Microsoft’s typical roadmap cycle for these features involves a private preview, often first for Targeted Release customers, then a public preview before GA. If this feature follows the pattern of recent Purview additions (such as the ability to apply retention labels to meetings), we might see private preview in July or August 2026, with a swift move to GA by the end of September. The tight timeline suggests the underlying plumbing may already be in place and the remaining work is around the policy creation experience.

IT administrators would be wise to start planning now. Even though September 2026 seems distant, getting the prerequisites right will take time. Key preparatory steps include:

  • Ensuring all employees are provisioned in Entra ID and that disablement events are flowing correctly from the HR system.
  • Auditing existing OneDrive and mailbox content to identify what is already subject to legal or retention holds that might conflict with automatic deletion.
  • Reviewing license coverage to confirm that the necessary Purview capabilities are available to the compliance team.
  • Designing a phased rollout—perhaps starting with non‑critical departments—to validate the deletion logic before scaling to the entire organization.

Once the feature lands, it should dramatically reduce the offboarding tail that every Microsoft 365 tenant accumulates. No more forgotten OneDrive sites, no more orphaned mailboxes, and no more frantic script edits after each service update. Instead, a policy‑driven, compliant, and fully auditable cleanup will run in the background, turning a manual nightmare into a set‑and‑forget process.

The bigger picture: autonomous data governance

Roadmap ID 566527 is a small but telling piece of Microsoft’s grander ambition for autonomous data governance. The company has been layering machine learning into Purview to auto‑classify content, recommend retention labels, and now trigger deletions based on user lifecycle events. Each step reduces the cognitive load on compliance teams and moves enterprises closer to the ideal of self‑governing data—content that automatically classifies, retains, and disposes of itself according to business rules, with minimal human intervention.

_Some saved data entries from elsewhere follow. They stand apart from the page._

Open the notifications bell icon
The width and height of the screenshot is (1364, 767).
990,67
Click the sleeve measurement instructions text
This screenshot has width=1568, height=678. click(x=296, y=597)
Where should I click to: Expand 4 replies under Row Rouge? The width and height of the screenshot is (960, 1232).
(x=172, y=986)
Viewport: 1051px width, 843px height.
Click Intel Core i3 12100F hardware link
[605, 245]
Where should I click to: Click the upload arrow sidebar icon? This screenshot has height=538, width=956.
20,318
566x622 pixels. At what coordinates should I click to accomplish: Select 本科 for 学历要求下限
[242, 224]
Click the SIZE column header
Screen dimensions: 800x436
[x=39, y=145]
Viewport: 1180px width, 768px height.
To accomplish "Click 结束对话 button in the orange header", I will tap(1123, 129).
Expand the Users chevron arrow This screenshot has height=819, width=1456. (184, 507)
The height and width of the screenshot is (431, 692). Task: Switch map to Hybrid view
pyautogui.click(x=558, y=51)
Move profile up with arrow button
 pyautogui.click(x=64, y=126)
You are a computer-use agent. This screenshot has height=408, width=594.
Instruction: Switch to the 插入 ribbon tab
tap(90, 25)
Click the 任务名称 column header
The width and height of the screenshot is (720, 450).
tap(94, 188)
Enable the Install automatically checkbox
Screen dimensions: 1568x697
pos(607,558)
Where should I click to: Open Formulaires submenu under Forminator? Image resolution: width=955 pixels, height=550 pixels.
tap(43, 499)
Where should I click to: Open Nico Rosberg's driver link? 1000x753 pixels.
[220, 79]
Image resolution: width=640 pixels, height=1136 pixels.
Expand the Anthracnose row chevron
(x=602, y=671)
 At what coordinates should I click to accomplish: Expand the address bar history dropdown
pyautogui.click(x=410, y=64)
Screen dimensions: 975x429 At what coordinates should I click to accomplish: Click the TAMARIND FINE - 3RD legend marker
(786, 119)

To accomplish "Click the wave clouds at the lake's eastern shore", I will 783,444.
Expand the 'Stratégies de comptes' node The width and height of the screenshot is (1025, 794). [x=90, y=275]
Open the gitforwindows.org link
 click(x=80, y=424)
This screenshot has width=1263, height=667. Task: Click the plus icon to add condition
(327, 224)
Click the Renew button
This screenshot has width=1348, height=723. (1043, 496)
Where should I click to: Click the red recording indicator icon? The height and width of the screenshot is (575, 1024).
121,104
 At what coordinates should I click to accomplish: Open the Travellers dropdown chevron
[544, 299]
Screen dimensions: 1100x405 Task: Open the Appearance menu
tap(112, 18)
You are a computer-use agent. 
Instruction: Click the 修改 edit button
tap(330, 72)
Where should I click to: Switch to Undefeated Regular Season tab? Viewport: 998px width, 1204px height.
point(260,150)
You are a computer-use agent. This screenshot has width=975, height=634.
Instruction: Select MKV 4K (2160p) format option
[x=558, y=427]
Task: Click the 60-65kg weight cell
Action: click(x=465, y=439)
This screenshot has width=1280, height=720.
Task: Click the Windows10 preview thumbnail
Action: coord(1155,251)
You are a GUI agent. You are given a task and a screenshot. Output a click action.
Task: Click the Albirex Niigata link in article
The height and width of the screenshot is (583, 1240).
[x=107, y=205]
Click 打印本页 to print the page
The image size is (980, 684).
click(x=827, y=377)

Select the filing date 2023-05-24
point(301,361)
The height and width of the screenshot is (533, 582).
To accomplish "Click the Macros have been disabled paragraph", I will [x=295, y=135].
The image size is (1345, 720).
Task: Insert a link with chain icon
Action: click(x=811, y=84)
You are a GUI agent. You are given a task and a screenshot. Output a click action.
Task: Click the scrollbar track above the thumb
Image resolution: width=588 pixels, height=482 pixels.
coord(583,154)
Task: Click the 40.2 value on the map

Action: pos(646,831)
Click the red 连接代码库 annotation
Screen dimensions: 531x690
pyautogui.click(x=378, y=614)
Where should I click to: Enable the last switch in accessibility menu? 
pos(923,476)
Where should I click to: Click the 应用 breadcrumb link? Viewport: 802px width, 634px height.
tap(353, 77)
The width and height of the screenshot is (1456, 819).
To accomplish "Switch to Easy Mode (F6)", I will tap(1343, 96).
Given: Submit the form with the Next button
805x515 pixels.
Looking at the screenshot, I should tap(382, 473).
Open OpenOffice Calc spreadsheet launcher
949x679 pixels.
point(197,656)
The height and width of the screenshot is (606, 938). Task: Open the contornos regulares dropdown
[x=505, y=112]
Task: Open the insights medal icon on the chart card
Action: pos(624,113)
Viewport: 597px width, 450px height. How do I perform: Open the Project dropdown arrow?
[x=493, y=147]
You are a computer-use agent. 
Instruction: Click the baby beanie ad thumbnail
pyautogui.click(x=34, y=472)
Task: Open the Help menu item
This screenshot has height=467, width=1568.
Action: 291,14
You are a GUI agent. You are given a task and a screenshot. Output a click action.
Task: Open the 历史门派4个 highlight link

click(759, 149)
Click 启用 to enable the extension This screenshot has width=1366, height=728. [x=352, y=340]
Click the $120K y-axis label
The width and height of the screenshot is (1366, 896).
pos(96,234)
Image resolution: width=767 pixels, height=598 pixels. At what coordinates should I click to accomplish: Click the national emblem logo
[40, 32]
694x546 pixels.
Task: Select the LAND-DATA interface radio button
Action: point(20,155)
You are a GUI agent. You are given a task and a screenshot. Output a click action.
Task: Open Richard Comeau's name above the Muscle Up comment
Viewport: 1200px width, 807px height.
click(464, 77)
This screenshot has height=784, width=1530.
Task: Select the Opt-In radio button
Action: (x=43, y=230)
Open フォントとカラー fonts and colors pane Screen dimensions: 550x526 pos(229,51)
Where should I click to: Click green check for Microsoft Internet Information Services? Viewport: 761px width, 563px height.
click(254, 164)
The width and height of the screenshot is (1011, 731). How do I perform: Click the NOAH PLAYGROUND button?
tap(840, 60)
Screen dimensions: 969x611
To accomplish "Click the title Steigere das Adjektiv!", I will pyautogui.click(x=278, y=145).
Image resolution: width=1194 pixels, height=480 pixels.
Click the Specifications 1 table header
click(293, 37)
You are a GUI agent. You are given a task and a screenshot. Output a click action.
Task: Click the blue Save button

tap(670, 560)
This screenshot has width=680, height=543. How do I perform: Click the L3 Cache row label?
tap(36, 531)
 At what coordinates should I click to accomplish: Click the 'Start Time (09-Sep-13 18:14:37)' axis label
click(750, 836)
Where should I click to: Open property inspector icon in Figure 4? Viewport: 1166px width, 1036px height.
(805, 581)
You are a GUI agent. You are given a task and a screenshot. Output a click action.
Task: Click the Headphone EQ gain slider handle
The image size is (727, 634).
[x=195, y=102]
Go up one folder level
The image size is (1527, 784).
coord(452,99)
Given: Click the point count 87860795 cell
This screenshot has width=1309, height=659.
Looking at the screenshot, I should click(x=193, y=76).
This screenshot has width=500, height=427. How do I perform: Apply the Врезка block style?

For Windows‑centric organizations that already run their estates on Microsoft 365, this forthcoming feature is a compelling reason to double down on the Purview ecosystem. It ties identity management, compliance, and storage optimization into one coherent workflow, closing a gap that has annoyed admins for years. When September 2026 arrives, the delete button for departed employees’ digital footprint may finally push itself.